I usually go more in depth than this when figuring out an ancestor's role in a war, but I will have to leave this research about George for another day.


Sunday, August 5, 2018

52 Ancestors in 52 Weeks - Black Sheep

This post is part of Amy Johnson Crow's 52 Ancestors in 52 Weeks for 2018. The prompt for the week of June 25, 2018, is Black Sheep.

I hate to call anyone in my family a black sheep. We’ve all made mistakes and have our own failings. But if I were to pick a person, I suppose it’d be my paternal great uncle Hoyt Henry Brown. Actually, I don’t think of him as a black sheep (unless I find out otherwise).
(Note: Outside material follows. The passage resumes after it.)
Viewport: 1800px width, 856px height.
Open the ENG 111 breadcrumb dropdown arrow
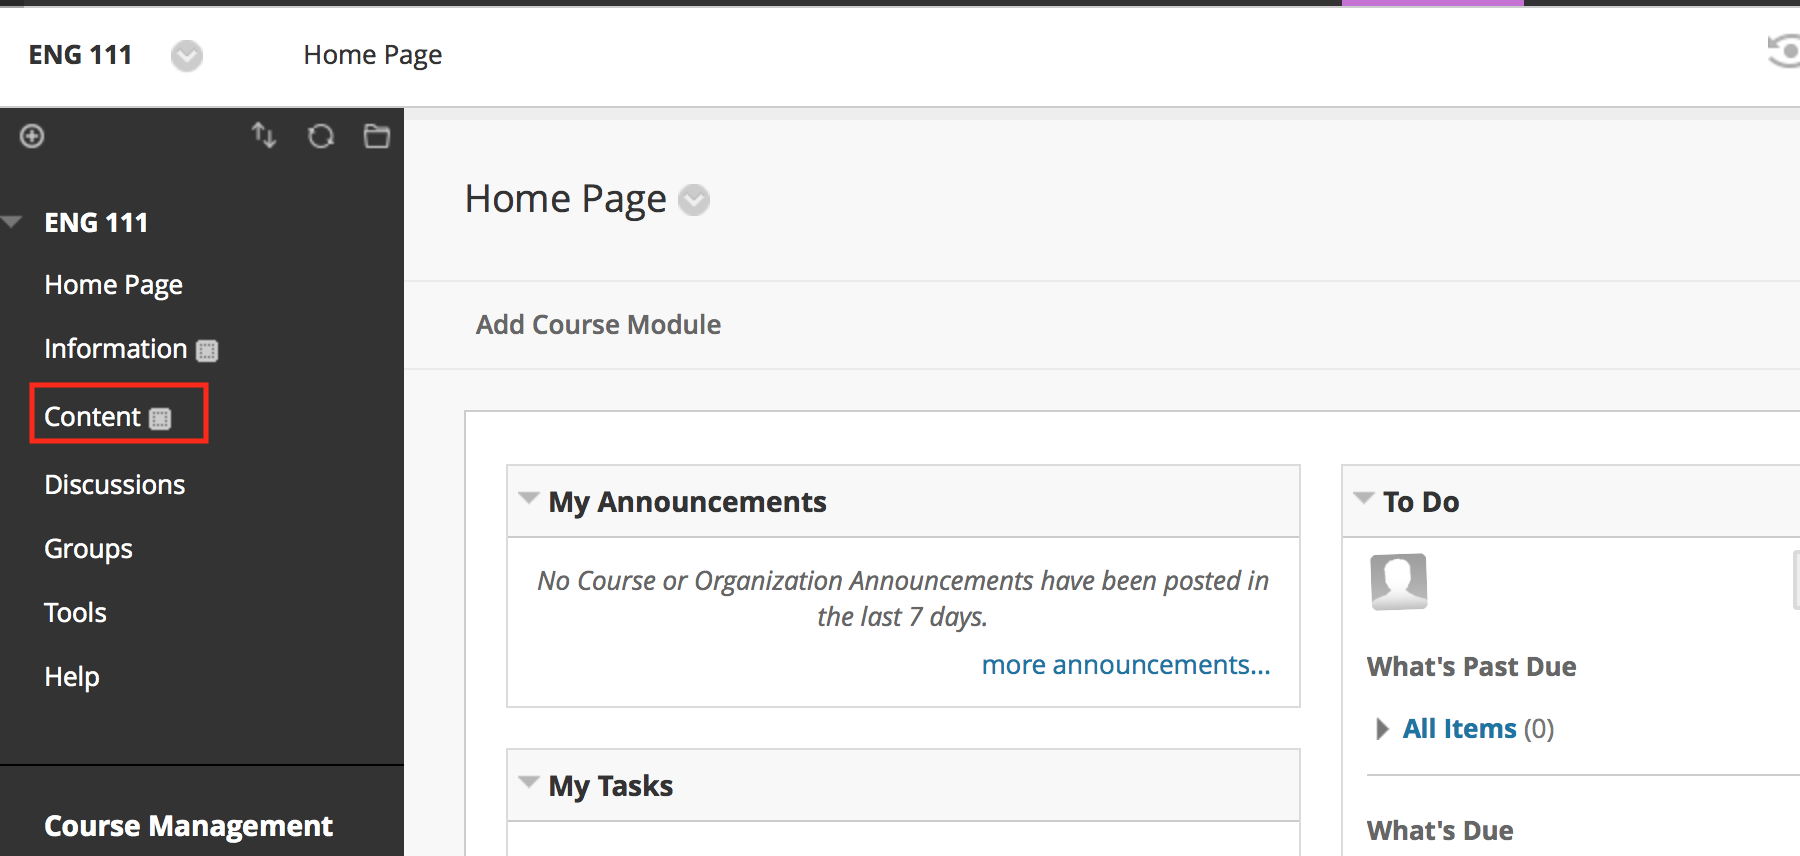pyautogui.click(x=187, y=56)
I think of him as a rouge for leaving behind a wife and daughter in England. My dad mentions this in his memoirs, and that Hoyt's wife had written to Hoyt's mother Hattie looking for him. Then I found out recently from Hoyt's grandson that he also had son with his English wife. (This grandson is the son of Hoyt's son.)

Hoyt was my grandmother Helen’s twin brother. He was a merchant marine, which says to me that he was adventurous, while his whole family stayed close to home in north Florida and south Georgia. I get the impression from my dad’s memoirs that my great uncle was fun-loving, loud, physically strong, a drinker, and life of the party, and I think he was probably very charming. My dad wrote that Hoyt "always seemed a rebel" and was "always the topic of hushed conversation." I’ve wondered if there were other women and children elsewhere in the world, near the ports where he stopped. 

My paternal great uncle Hoyt Henry Brown.
I don't know where or when this photo was taken.
And I don't remember which cousin sent it to me!
 I apologize to that cousin for my faulty memory.

I've wondered if Hoyt and Helen and their siblings (Lucy Belle, Lavada, and Elliot) had a very stable home life growing up in Pensacola, Florida. Traveling as a merchant marine may have been Hoyt's method of getting away from whatever was going on. Although, he did end up settling in Pensacola.

I’ve written about the death of Hoyt's mother (my great grandmother): Fearless Females: The Tragic Death of Hattie Finney Brown, and about their father: 52 Ancestors in 52 Weeks - #23 Henry Washington Brown

All families have their issues and dysfunctions. I don't care how "perfect" they appear on the outside. I believe that how we’re nurtured (as well as our nature) shapes our lives. And sometimes in families there's at least one child who has trouble finding their way (to put it nicely). Out of Hoyt and his siblings, he seems to be the one.